After Dr Cuayahuitl and Dr Baxter, who gave research presentations recently, we are now happy to announce a research seminar by the third colleague to join the Lincoln Centre for Autonomous Systems soon as a Senior Lecturer.
On 15/02/16, at 2pm, in room MB1020 (1st floor, Minerva Building), Dr Michael Mangan, currently still at the University of Edinburgh, will be presenting his exciting research. Everybody is invited to join in.

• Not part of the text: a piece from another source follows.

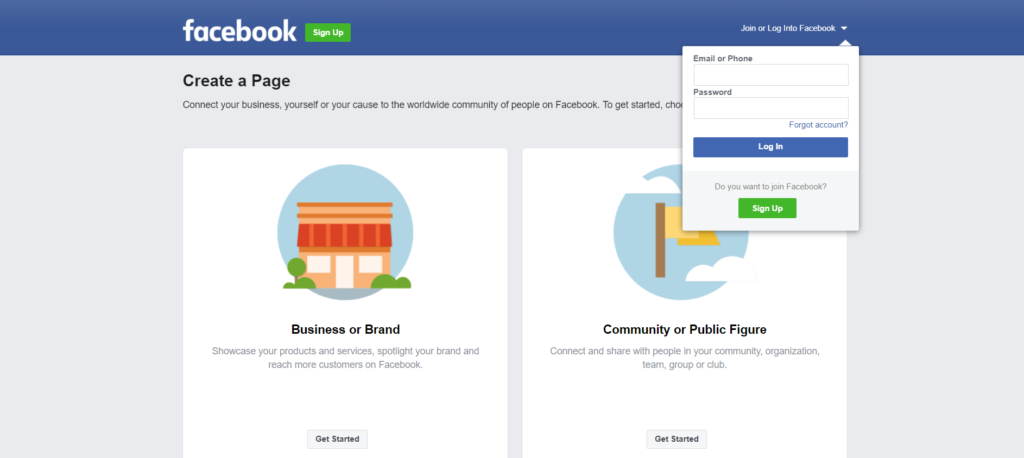Click the Facebook logo in header
Image resolution: width=1024 pixels, height=458 pixels.
pyautogui.click(x=239, y=30)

What can self-driving cars learn from the humble desert ant? And how are those lessons learned?
Desert ants are amongst the most impressive of the animal navigators: expertly piloting through complex environments despite possessing low-resolution eyes and tiny brains. As such they are an ideal model system for bio-roboticists that seek to understand these amazing animals, as well as those seeking novel solutions for engineering goals such as autonomous navigation. In this talk I shall firstly introduce the animal of interest (the desert ant) describing their amazing navigational capabilities. I will then briefly describe some recent examples for which our bio-robotic approach has lead to advances in understanding of the biological system and novel applications in autonomous systems (such as self-driving cars). I shall close by looking ahead to the research I shall be pursuing after joining the University of Lincoln this spring.